An early use in science fiction, with its own specialized meaning.

Conning space as a master rocketeer saps not so much the body as the brain of a man. Rade Hallam's Silver Sunburst was ringed by thirteen stars, and before that he had served ten years as controlman. No spaceman in all the fleet has ever come within four years of matching that length of service, yet more than one rocketeer has been known to crack up, mentally, on the spaceways. The grueling flights through blackness are murderous.
Technovelgy from Sunward Flight, by Leo Zagat.
Published by Super Science Stories in 1943
Additional resources -

The highest rank individual was called a "master rocketeer":

Rade Hallam, her master rocketeer, was due to make his report at the headquarters of the Interplanetary Board of Control and get from the I.B.C.'s chartroom the latest dope on such perils to astrogation as new meteor swarms, ether swirls and so on.

See also rocketeering from Ra for the Rajah (1938) by John Victor Peterson.

The term "rocketeer" goes back to at least the War of 1812, and there are probably earlier references.
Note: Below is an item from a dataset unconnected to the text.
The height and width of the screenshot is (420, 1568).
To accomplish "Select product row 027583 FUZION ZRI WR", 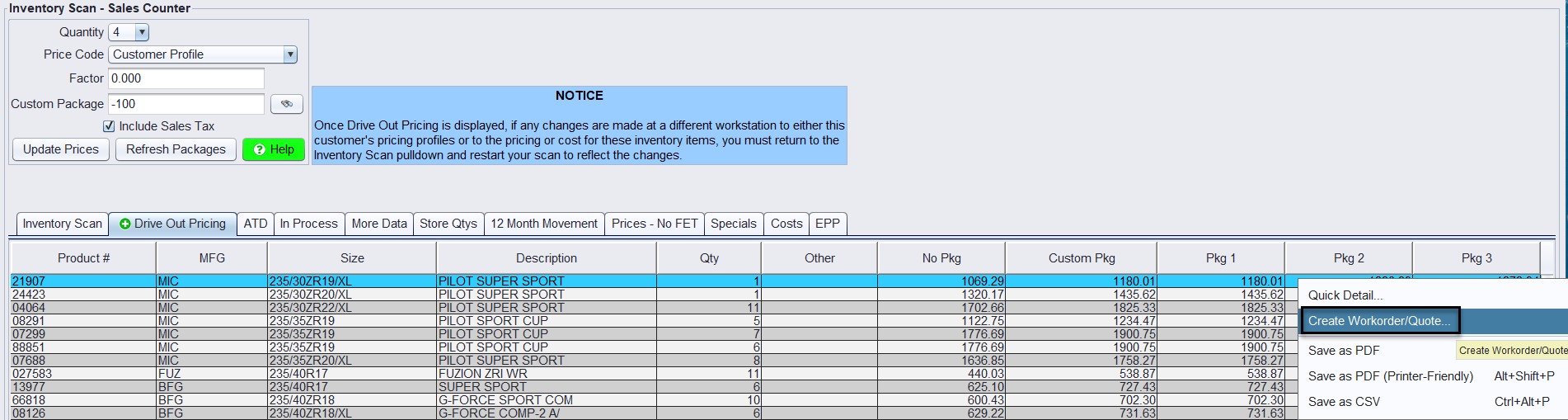I will point(330,374).
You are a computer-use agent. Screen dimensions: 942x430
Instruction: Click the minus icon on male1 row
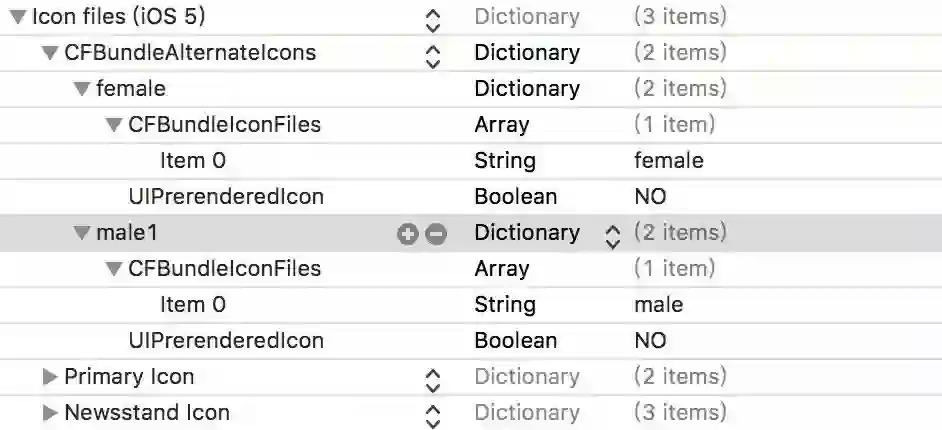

A man in charge of firing rockets was called a "rocketeer".

Compare to astronaut from The Death's Head Meteor (1930) by Neil R. Jones, space pirate from Evans of the Earth-Guard (1930) by Edmond Hamilton, astrogator from The Conquest of Space (1931) by David Lasser, space men from Revolt of the Star Men (1932) by Raymond Z. Gallun, space-sailor from The Star-Roamers (1933) by Edmond Hamilton, spacedog from A Question of Salvage (1939) by Malcolm Jameson, space marines from Misfit (1939) by Robert Heinlein and space cadet from Sunward Flight (1943) by Leo Zagat.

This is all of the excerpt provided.